On ne recycle que les flacons (en France. En Suède, ai tout mis dans le conteneur "plastiques", où on voit des sacs de magasins, les gens venant faire leurs courses les mains dans les poches. En Italie, sais pas, trop de "poubelles", une fois en ai vu 7 (Sardaigne)), les autres matières sont complexes, variables, il y a trop de variétés sur le marché.

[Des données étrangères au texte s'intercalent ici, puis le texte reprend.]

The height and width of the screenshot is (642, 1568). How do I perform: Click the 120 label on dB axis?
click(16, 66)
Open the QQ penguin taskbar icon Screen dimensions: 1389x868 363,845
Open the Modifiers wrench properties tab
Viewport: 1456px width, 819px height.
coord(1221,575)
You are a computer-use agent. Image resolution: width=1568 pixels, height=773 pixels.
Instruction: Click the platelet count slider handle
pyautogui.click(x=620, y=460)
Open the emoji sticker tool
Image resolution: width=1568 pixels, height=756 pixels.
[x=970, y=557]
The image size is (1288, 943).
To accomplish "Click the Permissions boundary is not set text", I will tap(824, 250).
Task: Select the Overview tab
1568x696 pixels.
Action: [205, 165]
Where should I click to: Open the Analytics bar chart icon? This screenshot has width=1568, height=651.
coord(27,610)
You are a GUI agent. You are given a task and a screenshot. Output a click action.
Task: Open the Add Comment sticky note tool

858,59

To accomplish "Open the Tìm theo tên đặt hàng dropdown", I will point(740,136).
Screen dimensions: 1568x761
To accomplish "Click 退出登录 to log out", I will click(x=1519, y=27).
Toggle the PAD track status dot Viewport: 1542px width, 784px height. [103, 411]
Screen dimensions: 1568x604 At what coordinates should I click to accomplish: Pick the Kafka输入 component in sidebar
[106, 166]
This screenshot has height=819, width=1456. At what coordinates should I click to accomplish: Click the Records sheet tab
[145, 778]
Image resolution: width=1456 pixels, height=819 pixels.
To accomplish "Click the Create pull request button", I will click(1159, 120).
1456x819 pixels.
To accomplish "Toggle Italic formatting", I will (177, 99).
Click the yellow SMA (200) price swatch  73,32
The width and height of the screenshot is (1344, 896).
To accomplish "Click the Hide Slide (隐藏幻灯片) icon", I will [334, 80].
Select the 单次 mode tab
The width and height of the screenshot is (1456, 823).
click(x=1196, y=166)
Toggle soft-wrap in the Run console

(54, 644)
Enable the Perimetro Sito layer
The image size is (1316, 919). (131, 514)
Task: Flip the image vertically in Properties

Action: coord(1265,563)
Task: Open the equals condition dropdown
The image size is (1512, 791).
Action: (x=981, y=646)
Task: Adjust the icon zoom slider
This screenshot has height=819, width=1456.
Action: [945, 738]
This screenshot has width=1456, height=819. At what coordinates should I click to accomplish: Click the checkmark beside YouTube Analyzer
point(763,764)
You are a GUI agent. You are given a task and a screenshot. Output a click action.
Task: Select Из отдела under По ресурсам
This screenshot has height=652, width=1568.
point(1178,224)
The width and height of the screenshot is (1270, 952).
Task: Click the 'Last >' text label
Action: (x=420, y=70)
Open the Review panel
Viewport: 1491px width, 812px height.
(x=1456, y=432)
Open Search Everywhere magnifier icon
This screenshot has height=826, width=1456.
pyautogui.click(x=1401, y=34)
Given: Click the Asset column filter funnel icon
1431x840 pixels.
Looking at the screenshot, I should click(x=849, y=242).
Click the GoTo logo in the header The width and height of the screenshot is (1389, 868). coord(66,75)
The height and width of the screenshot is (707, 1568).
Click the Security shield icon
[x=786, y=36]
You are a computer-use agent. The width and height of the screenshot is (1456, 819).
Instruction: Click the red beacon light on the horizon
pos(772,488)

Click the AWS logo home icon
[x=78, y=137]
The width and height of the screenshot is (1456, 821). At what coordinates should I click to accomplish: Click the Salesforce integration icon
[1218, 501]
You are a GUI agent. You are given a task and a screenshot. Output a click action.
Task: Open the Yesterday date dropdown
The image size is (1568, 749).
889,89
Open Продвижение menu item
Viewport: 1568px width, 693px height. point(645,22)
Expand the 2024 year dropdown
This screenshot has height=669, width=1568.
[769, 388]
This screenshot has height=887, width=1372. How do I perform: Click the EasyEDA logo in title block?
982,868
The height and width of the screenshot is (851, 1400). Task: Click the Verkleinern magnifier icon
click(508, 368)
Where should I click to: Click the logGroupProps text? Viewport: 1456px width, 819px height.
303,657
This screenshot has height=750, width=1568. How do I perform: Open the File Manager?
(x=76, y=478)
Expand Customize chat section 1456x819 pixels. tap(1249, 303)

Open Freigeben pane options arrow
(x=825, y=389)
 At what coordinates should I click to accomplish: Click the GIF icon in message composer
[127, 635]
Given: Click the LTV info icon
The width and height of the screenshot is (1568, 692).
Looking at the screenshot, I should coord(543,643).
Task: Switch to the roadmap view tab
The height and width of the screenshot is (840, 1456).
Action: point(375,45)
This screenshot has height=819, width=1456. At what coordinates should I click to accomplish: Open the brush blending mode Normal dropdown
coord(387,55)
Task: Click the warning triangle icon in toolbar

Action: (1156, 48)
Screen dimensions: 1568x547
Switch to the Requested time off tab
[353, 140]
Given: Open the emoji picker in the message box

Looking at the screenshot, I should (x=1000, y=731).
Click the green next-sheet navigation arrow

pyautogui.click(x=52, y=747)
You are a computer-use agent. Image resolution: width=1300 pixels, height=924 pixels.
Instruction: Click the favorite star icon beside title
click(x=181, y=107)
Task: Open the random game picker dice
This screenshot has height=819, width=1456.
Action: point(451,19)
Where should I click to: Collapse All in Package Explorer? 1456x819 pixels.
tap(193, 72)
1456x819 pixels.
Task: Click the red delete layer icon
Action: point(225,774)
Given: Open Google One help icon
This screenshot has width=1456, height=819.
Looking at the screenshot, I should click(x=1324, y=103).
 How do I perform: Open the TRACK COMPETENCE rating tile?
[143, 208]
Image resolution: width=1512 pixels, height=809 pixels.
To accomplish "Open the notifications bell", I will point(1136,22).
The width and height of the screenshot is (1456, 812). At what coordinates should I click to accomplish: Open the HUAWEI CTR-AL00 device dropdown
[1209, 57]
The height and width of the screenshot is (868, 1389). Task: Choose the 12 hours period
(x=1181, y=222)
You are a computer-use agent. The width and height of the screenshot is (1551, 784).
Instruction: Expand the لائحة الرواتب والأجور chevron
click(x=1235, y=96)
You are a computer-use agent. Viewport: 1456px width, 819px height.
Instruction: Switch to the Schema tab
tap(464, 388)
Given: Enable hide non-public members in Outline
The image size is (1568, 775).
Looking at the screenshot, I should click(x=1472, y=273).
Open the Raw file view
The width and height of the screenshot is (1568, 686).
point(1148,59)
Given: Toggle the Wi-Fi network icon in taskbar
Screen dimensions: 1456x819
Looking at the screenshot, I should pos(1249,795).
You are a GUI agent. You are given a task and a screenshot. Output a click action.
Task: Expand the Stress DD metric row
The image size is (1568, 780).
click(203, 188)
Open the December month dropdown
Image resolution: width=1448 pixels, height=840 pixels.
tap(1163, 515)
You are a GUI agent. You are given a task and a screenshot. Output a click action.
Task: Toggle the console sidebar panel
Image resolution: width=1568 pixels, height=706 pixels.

Chez certains, valoriser c'est pas transformer en autre chose comme chez nous, mais brûler en cimenterie, par ex, pour faire de la chaleur, c'est un moyen de valoriser du vrac mélangé (hors matériaux chlorés, PVC, qui dégagent de l'acide chlorhydrique). Les chaines polymère se cassent avec le temps, l'air, le nombre de recyclages, le cycle vertueux n'est donc pas infini, c'est pas comme le verre (qui a le gros défaut non écolo du poids, et cassant).
a écrit le 17/01/2018 à 8:57 :
Enfin devrait on dire maintenant c'est l'UE qu'il est impossible de ne pas soupçonner de promesses en l'air, de décalages de programmes en gel jusqu'à l'annulation de ceux-ci, surtout s'ils sont intéressants, il est donc hélas peu raisonnable de croire les paroles d'une menteuse professionnelle.

C'est une bonne idée mais tant qu'elle ne fera pas gagner plus de milliards aux milliardaires piquer aux plus pauvres il y a peu de chances que l'UE finisse par l’appliquer.

A surveiller au cas où l'UE se réveille de sa torpeur rentière.